En el estudio de 12 semanas conocido como Prueba de Tratamiento de la Insuficiencia de Convergencia (CITT por sus siglas en inglés), se encontró que, aproximadamente, el 75% de aquellos que realizan la terapia visual en un centro especializado con la supervisión de un profesional preparado y acompañándolo con terapia en su domicilio, refieren menos, y de menor severidad, síntomas asociados a la lectura y otras tareas en cerca. Los síntomas de la insuficiencia de convergencia incluyen perdida de concentración, lectura lenta, cansancio ocular, Dolores de cabeza, visión borrosa y visión doble.
“Este estudio compara la efectividad de las diferentes opciones de tratamiento para la insuficiencia de convergencia,” dice el Dr. Paul A. Sieving, director del Instituto Nacional del Ojo. “El CITT procurará a los profesionales del cuidado de la visión la investigación que necesitan para asistir a niños que padezcan esta condición.”
El CITT, que incluyo a 221 niños de edades entre 9 y 17 años, es el primero en comparar tres formas de terapia visual y una terapia placebo.
La primera terapia fue el actual tratamiento estándar llamado pencil push-up (empuje del lápiz), un ejercicio en el que los pacientes, en su domicilio, siguen visualmente una pequeña letra escrita en un lápiz mientras que mueven el lápiz hacia el puente de su nariz. El objetivo es mantener la letra nítida y única, y parar si se ve doble.
El segundo grupo utilizó esos mismos ejercicios con un lápiz más una terapia visual adicional utilizando un ordenador.

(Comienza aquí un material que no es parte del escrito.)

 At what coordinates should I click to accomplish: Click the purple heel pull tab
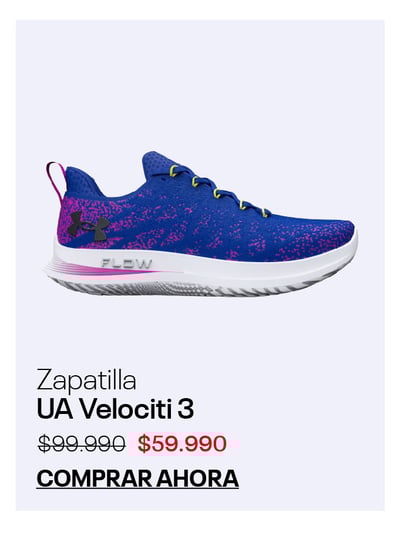point(55,179)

El tercero asistió 1 hora semanalmente a una terapia realizada en un centro especializado con la supervisión de un profesional y realizó ejercicios de refuerzo en casa.
Al ultimo grupo se le dieron actividades visuales placebo diseñadas para similar los ejercicios realizados en el centro.
Después de 12 semanas de tratamiento, cerca del 75% de los niños del tercer grupo consiguieron visión normal o redujeron significativamente los síntomas de la insuficiencia de convergencia. Solo el 43 % de los pacientes del primer grupo obtuvieron similares resultados, así como el 33 % del segundo grupo y el 35% del grupo placebo.
“No hay señales visibles de esta condición, solo puede ser detectada y diagnosticada durante un examen visual,” dijo el principal investigador, Mitchell Scheiman, Optometrista del Pennsylvania College of Optometry en la Universidad de Salus cerca de Philadelphia. “Sin embargo, como este pequeño estudio demuestra, una vez diagnosticada, la insuficiencia d convergencia puede ser tratada con éxito con terapia visual supervisada por un especialista. Esta es una noticia alentadora para los padres, educadores y cualquiera que pueda conocer a un niño diagnosticado con insuficiencia de convergencia.”
Se esta realizando un estudio de 12 meses para examinar los efectos a largo plazo de estos tratamientos. Se puede encontrar más información en www.clinicaltrials.gov.